"Arrest and Trial"

TV I'm currently reading The Great Television Series by Jeff Rovin, a eighties book charting the history of heroes on US television up until that point. Not an easy monograph to like, the structure unfocused and all over the place, it's nonetheless filled with charming nuggets about the nature of television production in that era.

- Each episode of the original series of Dragnet was shot in three days and budgeted at $30,000, Producer Jack Webb “worked the schedule so that the show was before the camera for two weeks straight, after which the crew edited and scored several programmes at once”. Stand alone cop drama produced on a soap opera schedule.

- Here's a twenty-four year old William Russell, later Ian in Doctor Who talking about his appearance as Sir Lancelot in The Adventures of Sir Lancelot, firstly about his rubber armour:
"The blasted things weighed ninety pounds [...] and when they squeezed me into one, I could hardly list the bloody axe. Then they had to hoist me into the saddle with a derrick. And whenever anyone hit me in the jousts, I went down in a limp and stayed down. Finally, they had to undress me with wrenches."

"All our writers have done is clean up the plots just a bit. Lancelot's loves are now strictly platonic. He is still clean-cut and never takes advantage of an opponent, although when aroused the fellow can take on all comers."

"We had a genuine hero, of a sort. During the filming of one of the episodes, a horse stepped on David Morrell's foot. Morrell, who plays, Sir Kay, couldn't dislodge the beast and was forced to stand there smiling blandly with eight hundred points of horse on his toes, for ten minutes of shooting."
Around such anecdotes whole conventions have been planned.

- Rovin also unwittingly demonstrates that even what appear to be really original formats, or re-engineerings of formats, have been done before. Witness "Arrest and Trial" (that's Arrest and Trial) which ran for just a season but a version of which would later straddle the world:
(It ran for) ninety minutes a week, a length not easily plugged with substitute fare - and the appeal of its actors. Leads Ben Gazarra and Chuck Connors were able to pull a steady crowd despite the dubious merits of their showcase. Cazarra appeared as Los Angeles detective Nick Anderson, who in the first forty-five minutes of each episode tracked down a suspect and put him behind bars. In the "Trial" segment, attorney John Egan (Connors) tried to prove the defendant innocent. Needless to say, there was no love lost between Anderson and Egan, which made for the series' most interesting moments. But the overall effect of "Arrest and Trial" was that of breathlessness. The show was always racing to touch all of its bases - from crime to enter Anderson to exit Anderson and enter Egan, to verdict to exit Egan - week after week after. Will all this plot going on, there was never any room for characterisation. And ninety minutes is a long time to sit and watch cardboard cutouts hurry about their business.
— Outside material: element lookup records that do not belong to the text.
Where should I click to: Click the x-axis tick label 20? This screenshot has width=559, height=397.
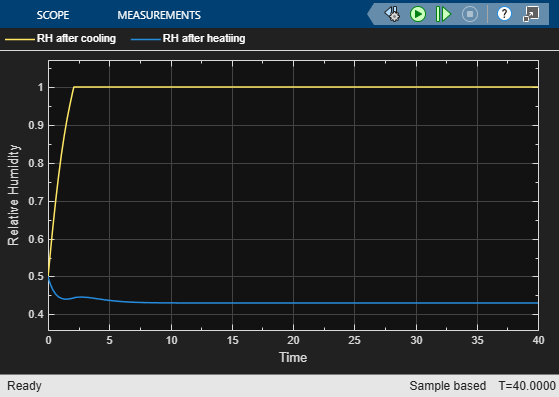coord(293,340)
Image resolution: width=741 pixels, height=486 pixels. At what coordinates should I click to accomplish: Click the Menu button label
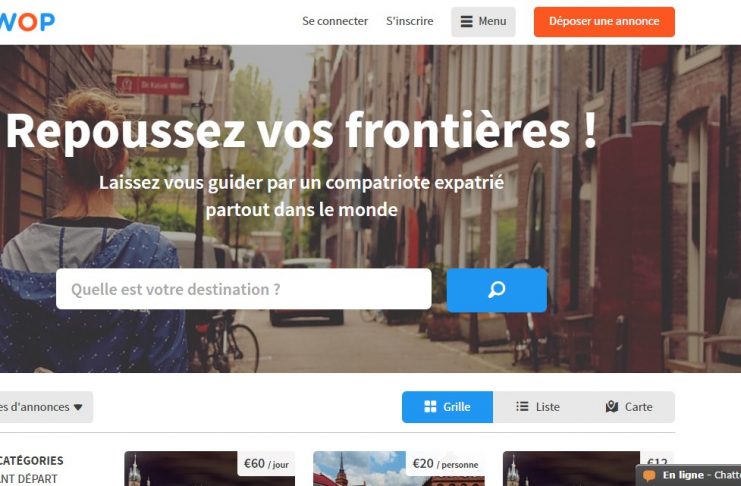492,21
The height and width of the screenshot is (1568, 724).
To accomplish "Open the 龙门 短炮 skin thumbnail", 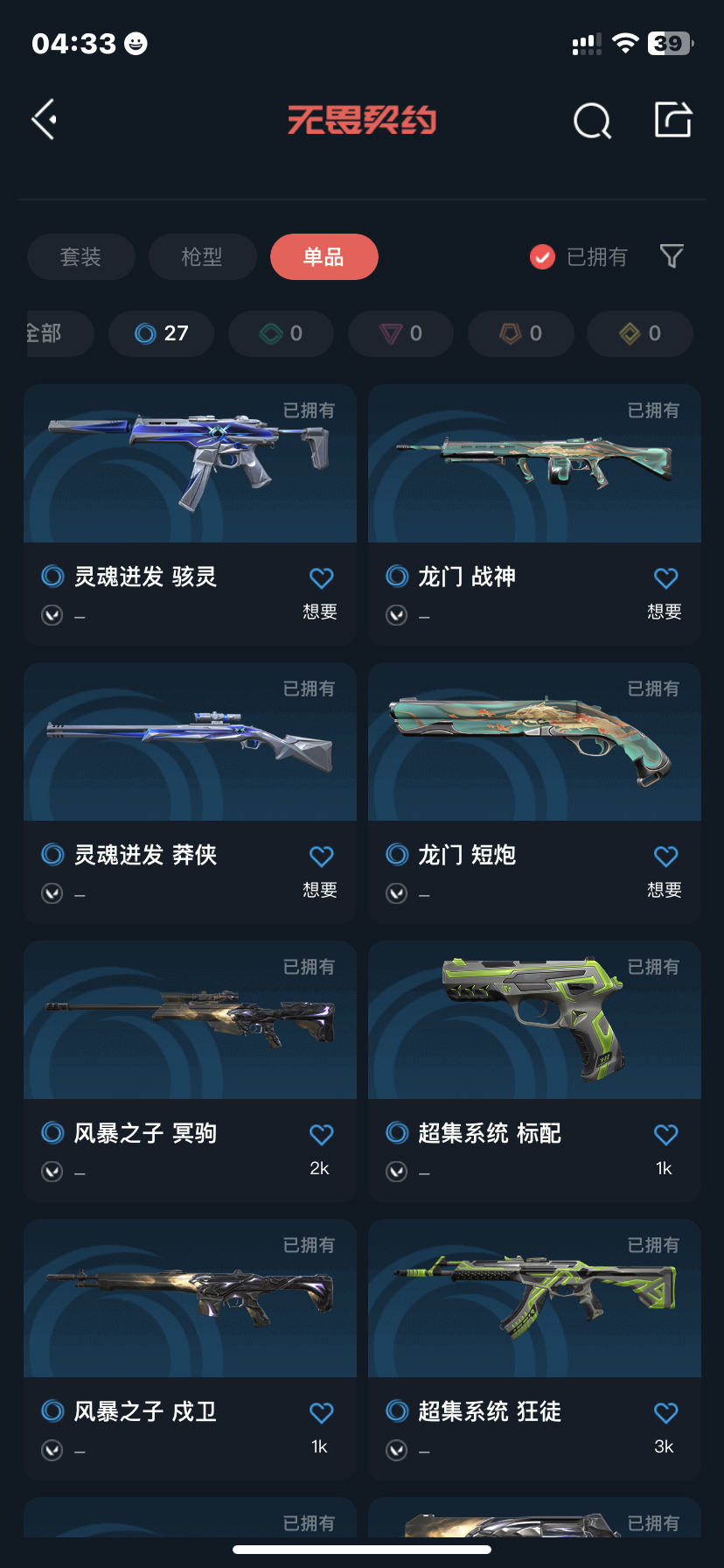I will 534,742.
Still, it was a clever idea that, with a bit more elbow room, might have been a unique saga of the modern judicial process."
All Dick Wolf needed to do was made the trial bit about prosecutors, give it less "elbow room" by cutting the show down to an commercial hour and Law & Order has run for decades.

Updated:  This is delicious.  From the section about the early 70s:
"James Garner's "Nichols" was another major letdown, a series intended to be the former TV superstar's dramatic return to the medium after a successful movie career.  Garner portrayed Nichols, an eighteen-year army veteran who retired at the outbreak of World War I to avoid any violent undertakings.  However, Nichols also did not want to work for a living, so he took a job as sheriff of a small Arizona town.  There, he tried to avoid doing his duty at all costs.  However, the televiewing public didn't cotton on to "Maverick" revisited, so a change was made to the series, a move which could best be described as tacky. Around midseason, Nichols was killed in the line of duty, and his tough, serious minded brother (also Garner) came to town to pick up where his predecessor had left off. The show was cancelled in a matter of weeks."
It might seem tacky, but it's also not unknown for recent series to pull the same trick. The many characters of Ali Larter in Heroes, Locke in Lost. Of course, they're telefantasy.  Perhaps it's only acceptable if there's already weirdness in abeyance.   I think it's a genius way of re-engineering your series, though given the quality of characterisation in that period, one wonders if the writers took full advantage of the narrative possibilities, not least amongst a townspeople having to deal with a different sheriff with the same face.